An increase in PDE5 activity and/or expression during the early postnatal period has been found in mouse, rat, and sheep whole lung homogenates (22–24). In the lung, PDE5 is present, at least, in pulmonary arteries, pulmonary veins, trachea, bronchi, and epithelium (25–28). In the present study, we have analyzed the activity and expression of PDE5 specifically in pulmonary arteries from newborn and relatively mature piglets and their functional correlate, i.e. the vasorelaxant and NO-potentiating effects of PDE5 inhibitors. PDE5 activity increased with postnatal age. Even when we found no age-dependent statistical differences in the effects of individual PDE5 inhibitors, there was a trend for an increase with age in the vasorelaxant effects of the three inhibitors tested and also a trend for a stronger potentiation by PDE5 inhibitors of nitroprusside-induced relaxation in the older animals, which are likely to be related to the age-dependent change in PDE5 activity. PDE5 activity has been reported to be modulated by cGMP through a protein kinase G-dependent phosphorylation (36). However, PDE5 expression also increased postnatally suggesting that changes in activity result from increased gene expression rather than changes in the phosphorylative status of the PDE5 protein.

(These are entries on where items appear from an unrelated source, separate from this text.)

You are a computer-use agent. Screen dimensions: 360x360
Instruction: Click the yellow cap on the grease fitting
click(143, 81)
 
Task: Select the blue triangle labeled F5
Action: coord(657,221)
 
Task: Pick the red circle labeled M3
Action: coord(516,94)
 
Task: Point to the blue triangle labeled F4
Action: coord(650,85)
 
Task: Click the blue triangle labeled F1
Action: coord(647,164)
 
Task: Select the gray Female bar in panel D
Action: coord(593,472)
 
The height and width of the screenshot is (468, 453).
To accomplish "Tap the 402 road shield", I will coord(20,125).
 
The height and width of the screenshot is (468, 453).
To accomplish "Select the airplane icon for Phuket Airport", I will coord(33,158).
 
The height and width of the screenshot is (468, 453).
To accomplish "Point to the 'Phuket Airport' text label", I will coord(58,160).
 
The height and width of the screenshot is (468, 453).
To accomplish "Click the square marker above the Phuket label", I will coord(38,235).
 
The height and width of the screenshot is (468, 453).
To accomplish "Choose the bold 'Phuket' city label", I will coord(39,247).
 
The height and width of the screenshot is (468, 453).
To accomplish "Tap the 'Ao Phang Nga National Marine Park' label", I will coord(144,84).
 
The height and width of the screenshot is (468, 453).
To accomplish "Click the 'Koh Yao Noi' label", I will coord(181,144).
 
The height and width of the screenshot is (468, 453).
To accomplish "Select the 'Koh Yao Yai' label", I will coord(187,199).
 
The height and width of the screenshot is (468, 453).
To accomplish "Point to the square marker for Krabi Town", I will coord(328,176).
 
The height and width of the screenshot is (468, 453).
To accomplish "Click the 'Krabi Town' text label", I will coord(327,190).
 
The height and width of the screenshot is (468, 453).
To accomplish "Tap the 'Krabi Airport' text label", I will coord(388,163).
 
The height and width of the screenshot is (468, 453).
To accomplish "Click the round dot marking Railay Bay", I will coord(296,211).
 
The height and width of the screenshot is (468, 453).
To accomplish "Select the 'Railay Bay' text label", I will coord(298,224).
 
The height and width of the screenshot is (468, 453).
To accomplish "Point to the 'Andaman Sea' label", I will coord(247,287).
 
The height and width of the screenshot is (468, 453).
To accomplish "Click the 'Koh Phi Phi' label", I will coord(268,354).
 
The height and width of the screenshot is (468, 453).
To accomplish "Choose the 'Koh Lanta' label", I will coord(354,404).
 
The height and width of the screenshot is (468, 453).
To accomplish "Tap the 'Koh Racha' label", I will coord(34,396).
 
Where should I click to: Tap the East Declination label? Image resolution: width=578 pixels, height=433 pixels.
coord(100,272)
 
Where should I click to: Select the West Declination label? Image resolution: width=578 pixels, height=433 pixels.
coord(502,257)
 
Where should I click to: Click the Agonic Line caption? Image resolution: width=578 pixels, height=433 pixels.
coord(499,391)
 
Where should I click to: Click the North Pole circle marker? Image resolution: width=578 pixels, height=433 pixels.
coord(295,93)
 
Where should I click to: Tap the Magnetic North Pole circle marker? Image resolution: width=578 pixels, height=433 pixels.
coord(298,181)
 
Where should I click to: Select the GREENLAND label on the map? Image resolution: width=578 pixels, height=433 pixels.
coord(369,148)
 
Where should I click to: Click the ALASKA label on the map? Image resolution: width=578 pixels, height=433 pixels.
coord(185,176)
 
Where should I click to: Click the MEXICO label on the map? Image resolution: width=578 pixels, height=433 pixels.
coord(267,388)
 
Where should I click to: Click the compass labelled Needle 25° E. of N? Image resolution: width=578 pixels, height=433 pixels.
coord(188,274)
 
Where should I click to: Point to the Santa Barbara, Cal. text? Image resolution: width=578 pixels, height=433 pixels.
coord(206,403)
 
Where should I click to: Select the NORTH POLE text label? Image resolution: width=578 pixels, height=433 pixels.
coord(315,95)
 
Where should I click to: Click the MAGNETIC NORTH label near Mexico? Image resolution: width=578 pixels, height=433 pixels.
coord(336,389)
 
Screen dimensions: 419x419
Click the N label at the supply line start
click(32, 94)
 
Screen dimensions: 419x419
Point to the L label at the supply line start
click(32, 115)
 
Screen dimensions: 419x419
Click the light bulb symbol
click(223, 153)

During the first hours of extrauterine life there is a low responsiveness of pulmonary arteries to endothelium-derived or exogenous NO, which increases during the first 2 wk in parallel with the postnatal reduction in pulmonary arterial pressure (4–8). Changes in PDE5 activity would be a potential candidate to explain this maturational process. However, PDE5 activity and expression was lower in newborns, which should lead to increased rather than reduced NO bioactivity. Furthermore, the peak relaxant response to NO increased with postnatal age but was unaffected by PDE5 inhibitors. Inasmuch as this response is almost abolished by ODQ (8), the lack of effect of PDE5 inhibitors cannot be due to a cGMP-independent mechanism. On the contrary, the half-life of the vasorelaxant response to NO, which was sensitive to inhibition of PDE5, did not change postnatally. Taken together, these results indicate that PDE5 is not responsible for the low responsiveness to NO of pulmonary arteries after birth. However, as opposed to NO, the vasorelaxant responses to carbon monoxide (CO) in piglet pulmonary arteries, which are also due to activation of soluble guanylyl cyclase, decreased with postnatal age (7). Moreover, the responses to 8-bromo cGMP, a membrane permeable analog of cGMP, which is relatively resistant to hydrolysis by PDE were not significantly modified by postnatal age (7). Thus, the increase in PDE5 activity in pulmonary arteries is consistent with this decrease in the responsiveness to CO. Therefore, the different maturational profile of the responsiveness to NO and CO probably reflects changes in the bioavailability of NO in the smooth muscle cells (8).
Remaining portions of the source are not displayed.